Consensus Predictions Are Useless
Every December, the internet fills with AI predictions for the coming year. "AI adoption will accelerate." "Regulation will increase." "Models will get better and cheaper." These are not predictions. They are trend extrapolations that contain no useful information for decision-makers. Predicting that AI adoption will increase in 2026 is like predicting that the sun will rise. It is technically correct and completely worthless.
Here are predictions that are specific enough to be wrong, uncomfortable enough to be interesting, and grounded enough in what we are seeing to be worth serious consideration.
The Predictions
- At least one major AI startup valued above $5B will fail or be acquired at a steep discount in 2026. The AI startup ecosystem is overvalued relative to revenue and in some cases relative to product viability. As enterprise AI buying matures and shifts from experimentation budgets to procurement budgets with ROI requirements, the companies that cannot demonstrate clear, measurable value will find the next funding round impossible. The correction will be specific and dramatic, not gradual.

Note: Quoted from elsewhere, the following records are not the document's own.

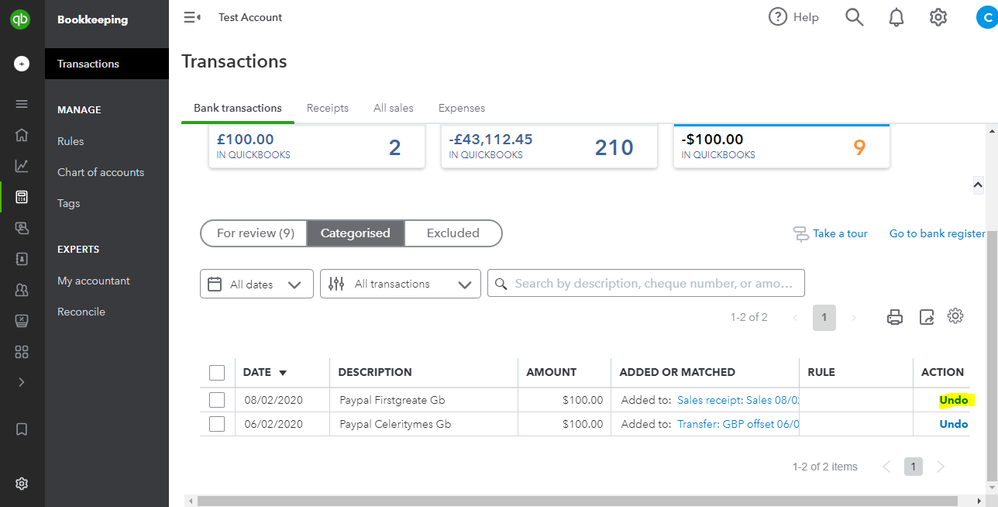The width and height of the screenshot is (998, 507).
Task: Click the search magnifier icon in header
Action: click(854, 17)
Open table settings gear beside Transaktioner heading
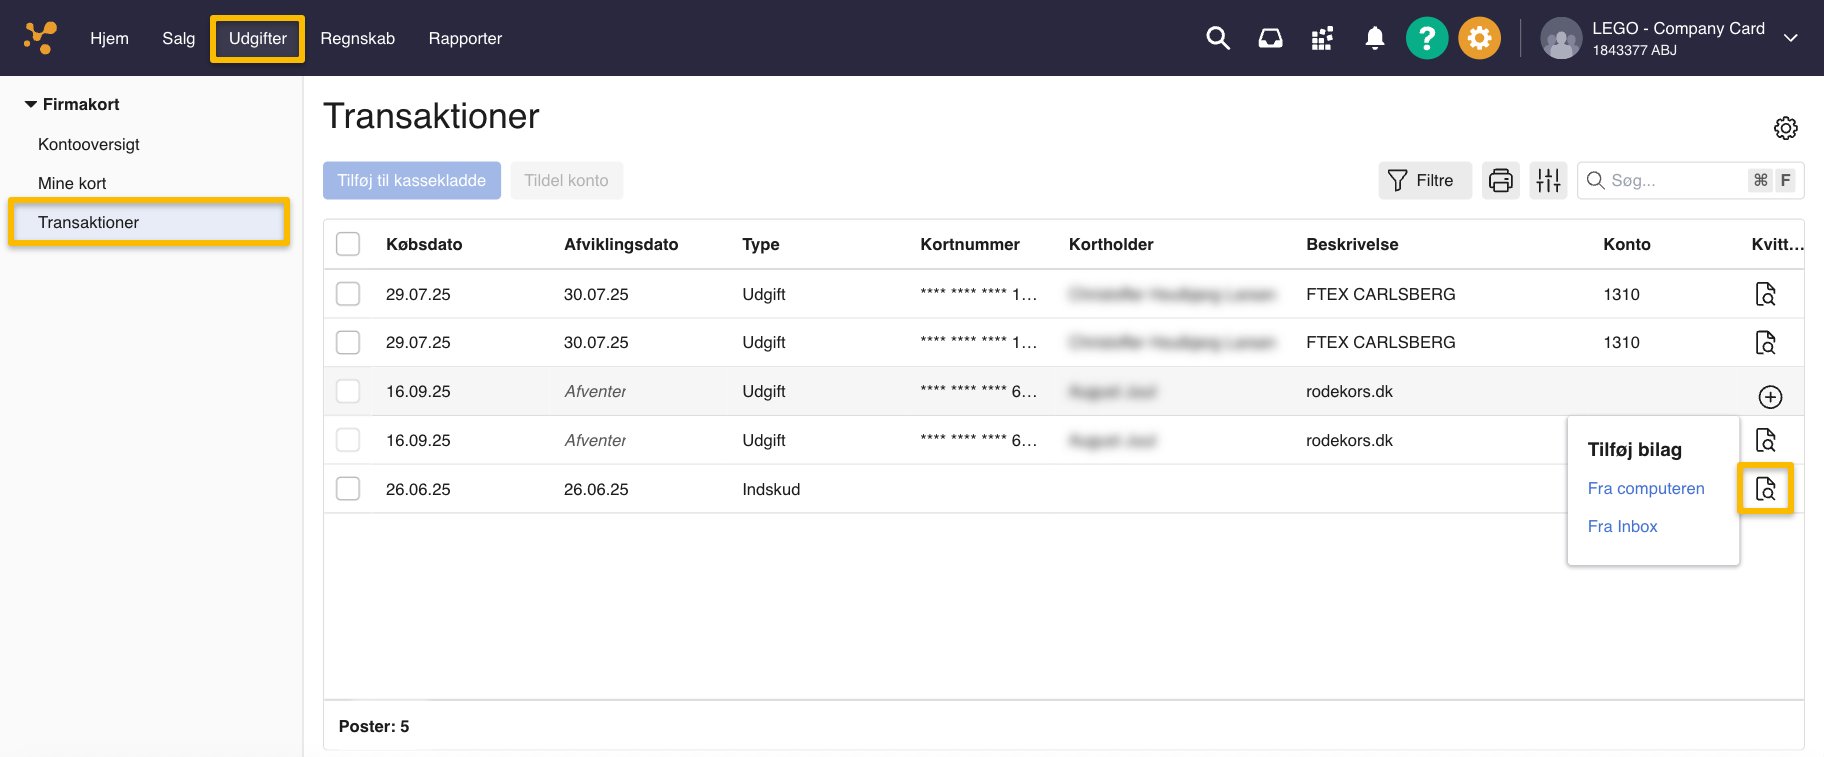Image resolution: width=1824 pixels, height=757 pixels. [x=1785, y=128]
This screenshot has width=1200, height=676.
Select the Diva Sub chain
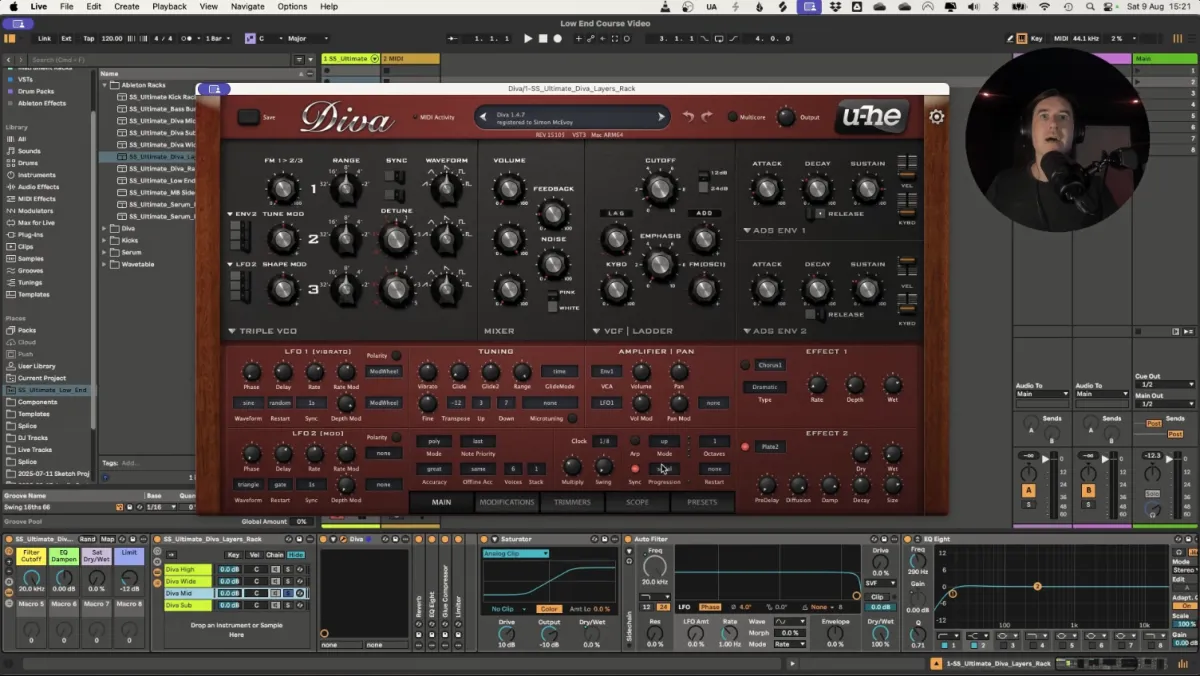click(x=181, y=605)
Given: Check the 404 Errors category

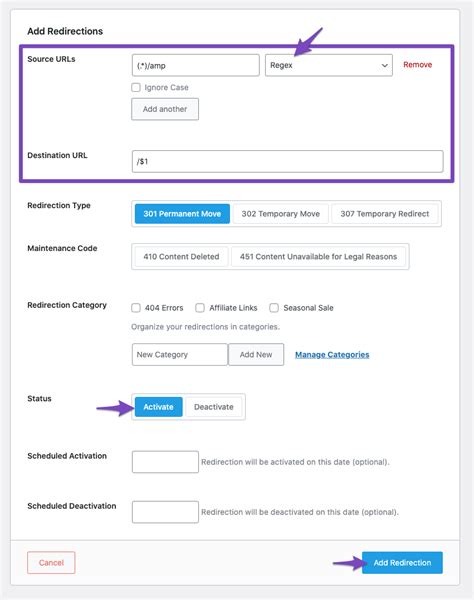Looking at the screenshot, I should pyautogui.click(x=136, y=308).
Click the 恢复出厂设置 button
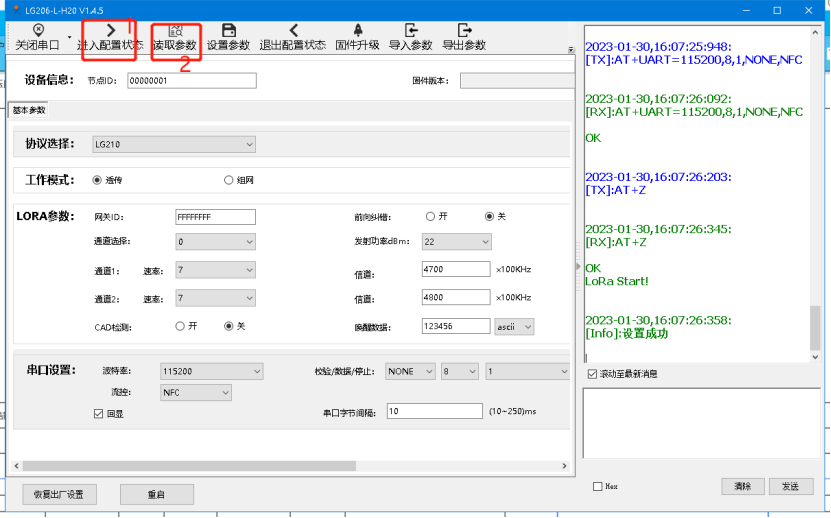This screenshot has height=518, width=831. (x=60, y=494)
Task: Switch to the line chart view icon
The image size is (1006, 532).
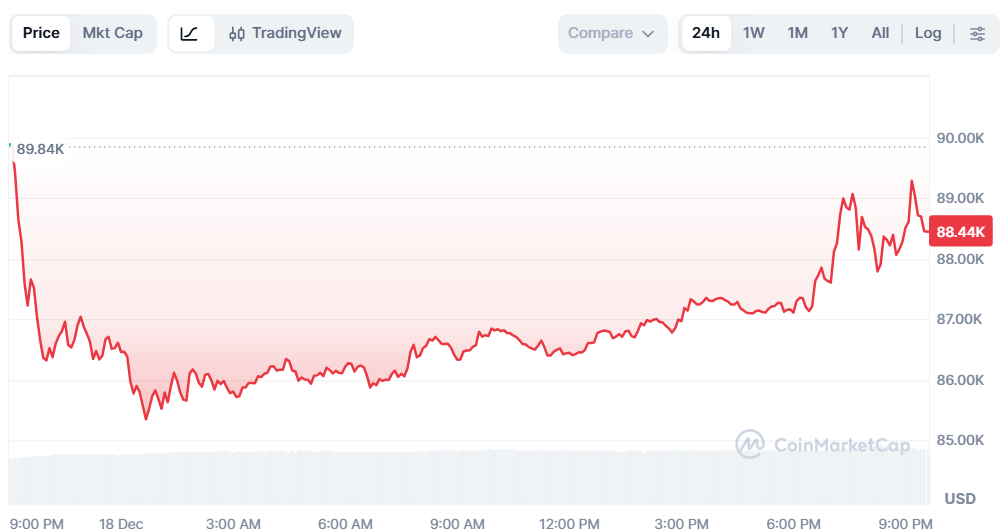Action: [x=190, y=33]
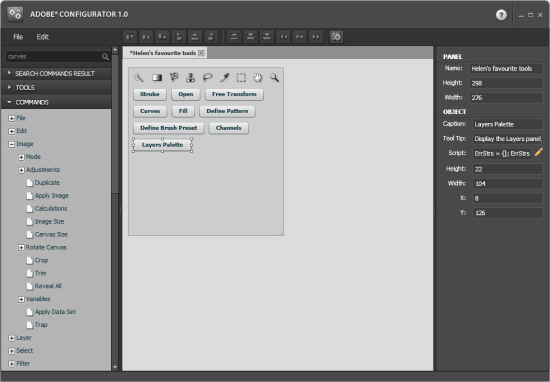The width and height of the screenshot is (550, 382).
Task: Activate the Hand tool icon
Action: [x=258, y=78]
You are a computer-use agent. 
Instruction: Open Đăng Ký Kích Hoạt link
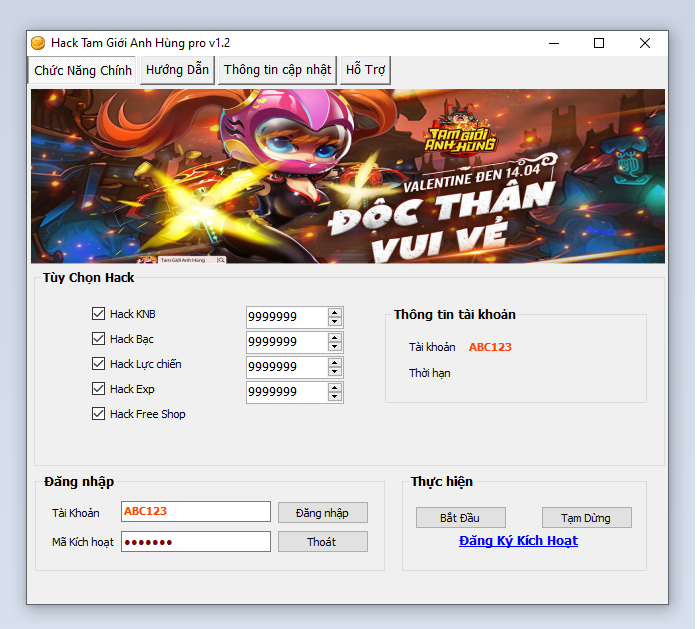pyautogui.click(x=518, y=541)
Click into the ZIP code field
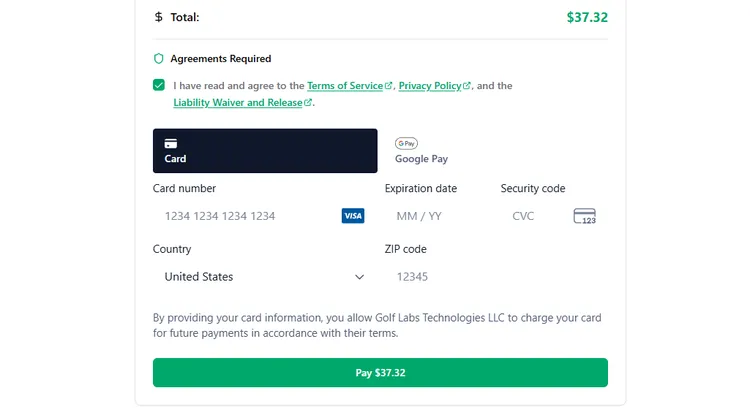 click(x=495, y=277)

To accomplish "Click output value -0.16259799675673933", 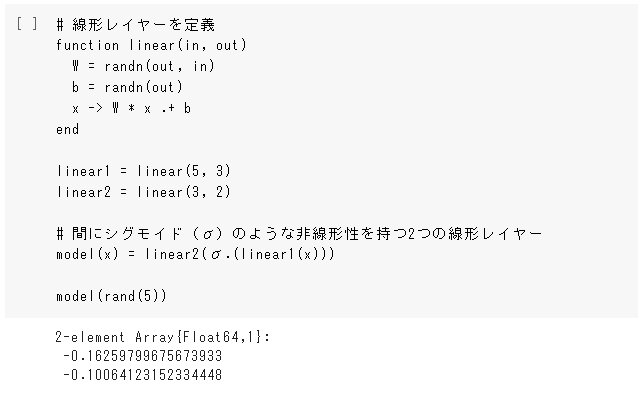I will pyautogui.click(x=142, y=356).
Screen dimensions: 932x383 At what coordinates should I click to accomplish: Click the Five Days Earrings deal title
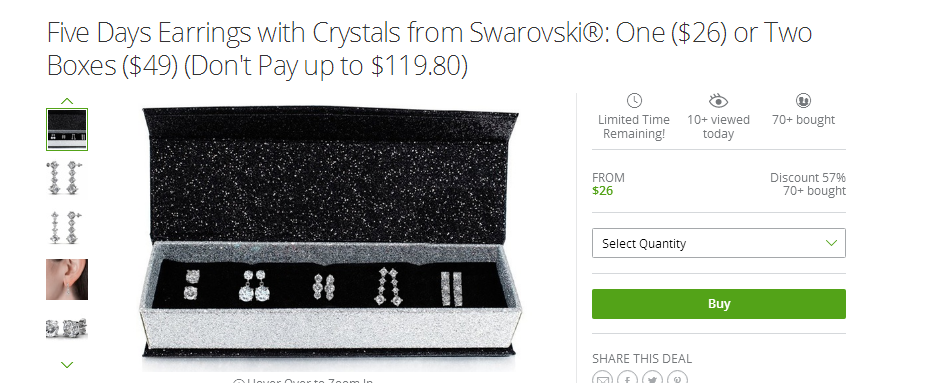click(x=429, y=49)
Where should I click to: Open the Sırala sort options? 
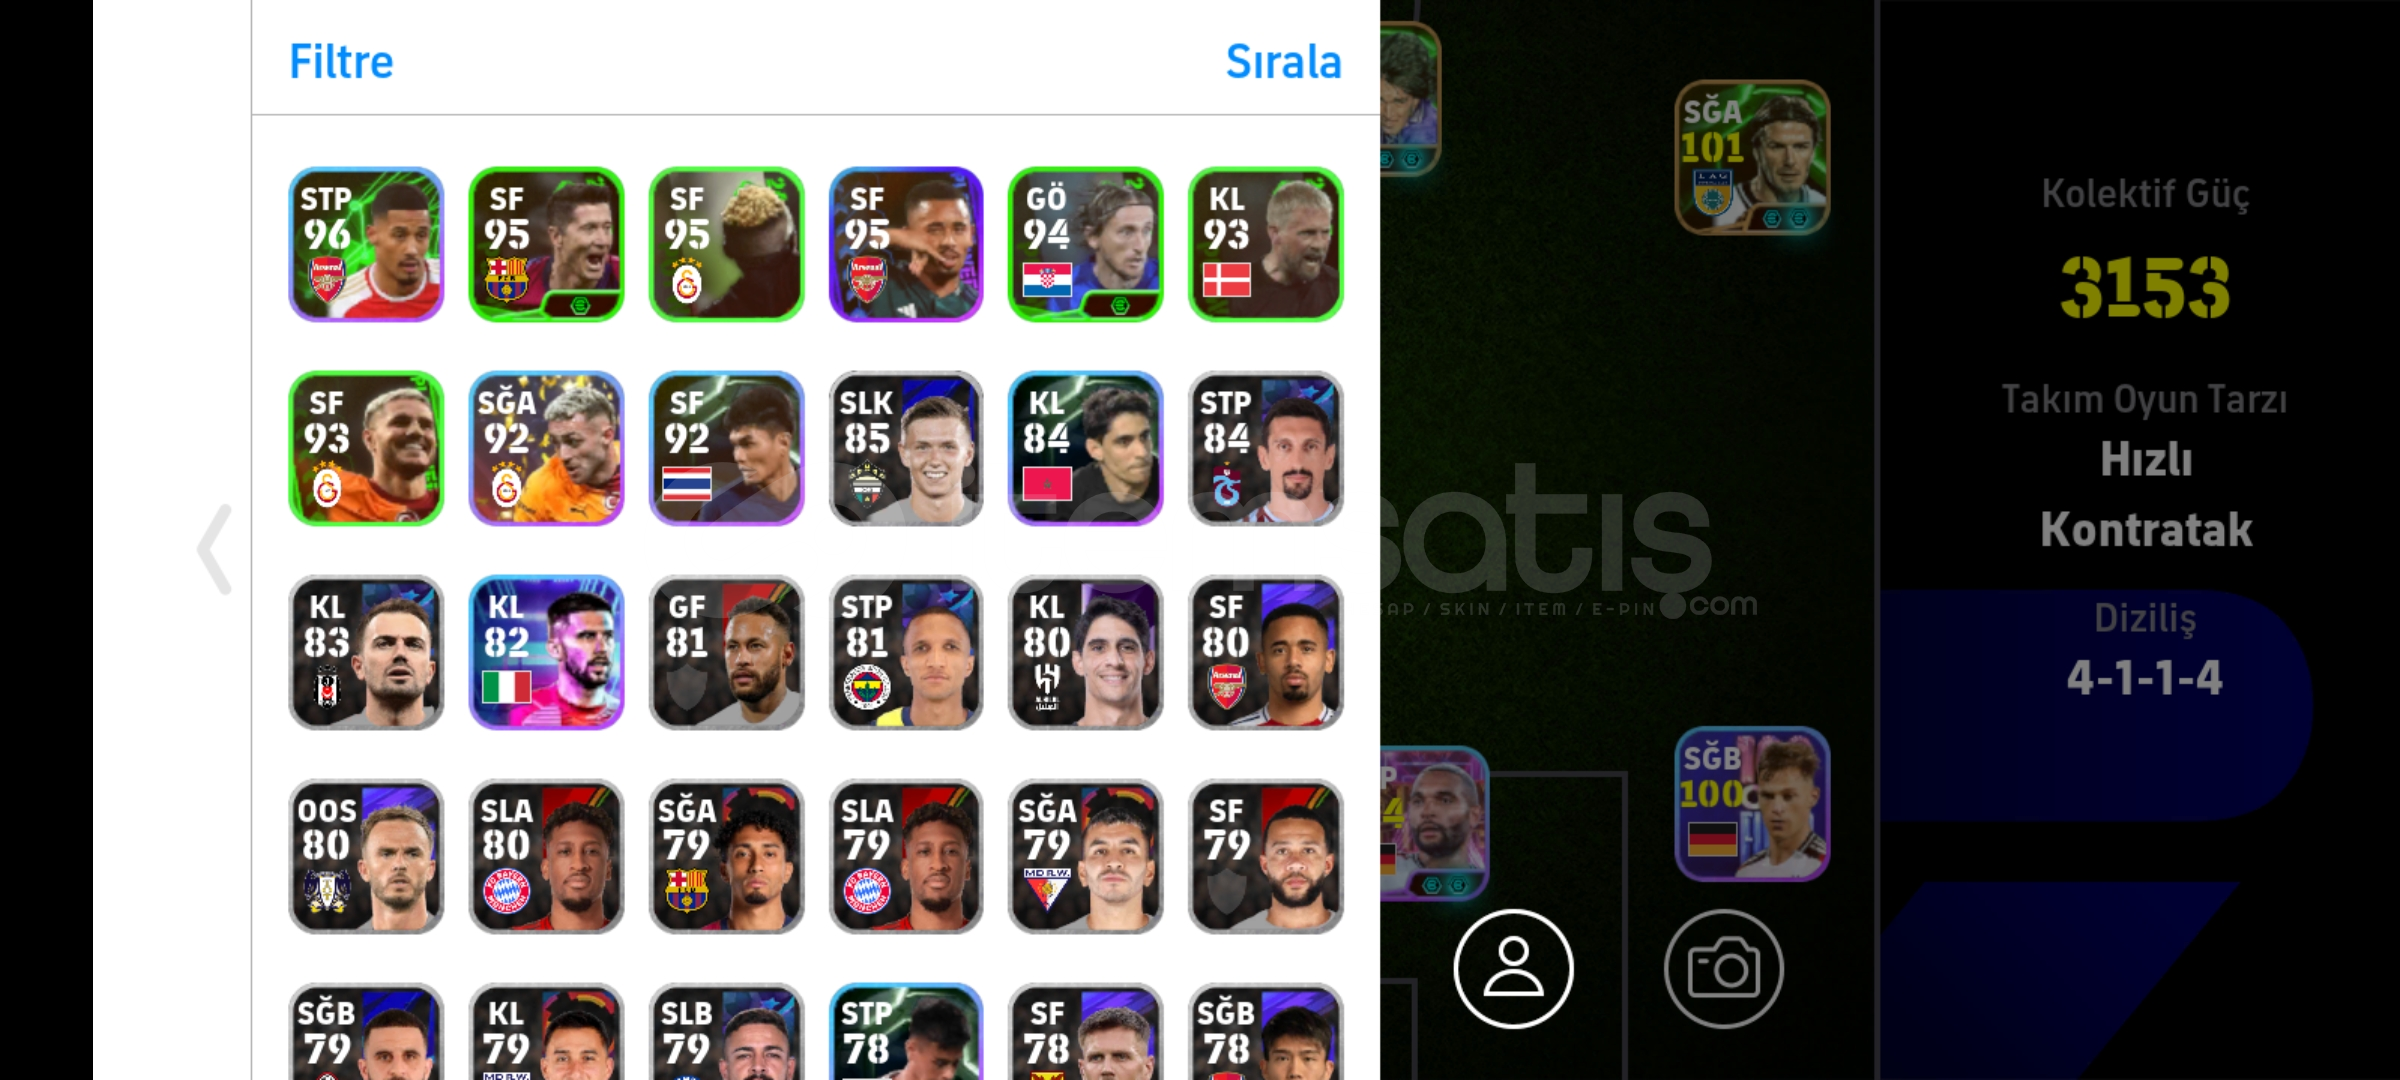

- The "AI engineer" title will peak and decline. Companies are hiring AI engineers at a premium, but the role is poorly defined and overlaps heavily with senior software engineering. As AI tooling matures and becomes part of standard software engineering practice, the distinct AI engineer role will be absorbed back into general engineering, with a specialization premium rather than a separate title and career track.
- Enterprise AI spending will plateau in the second half of 2026. Not because AI is failing, but because the easy wins will have been captured. The pilot-to-production pipeline will thin out as enterprises exhaust the straightforward use cases and confront the harder, more transformative applications that require deeper organizational change. Spending will shift from breadth of experimentation to depth of implementation.
- Open-source models will become the default for new enterprise AI projects. The cost, control, and customization advantages of open-source models will overcome the convenience advantages of proprietary APIs for the majority of enterprise use cases. Proprietary models will retain premium positioning for the most complex reasoning tasks, but the volume market will shift decisively to open-source.
- The most impactful AI deployments in 2026 will be invisible. They will not be chatbots, copilots, or any user-facing AI feature. They will be AI systems embedded so deeply into business processes that users do not know they are interacting with AI. Automated pricing, predictive maintenance, intelligent routing, dynamic resource allocation. The unsexy, invisible applications will generate the most measurable business value.
The Meta-Prediction
2026 will be the year AI transitions from being interesting to being infrastructure. Less excitement, more value. Less demo, more deployment. That is not a decline in AI importance. It is the opposite. The most important technologies are the ones we stop noticing.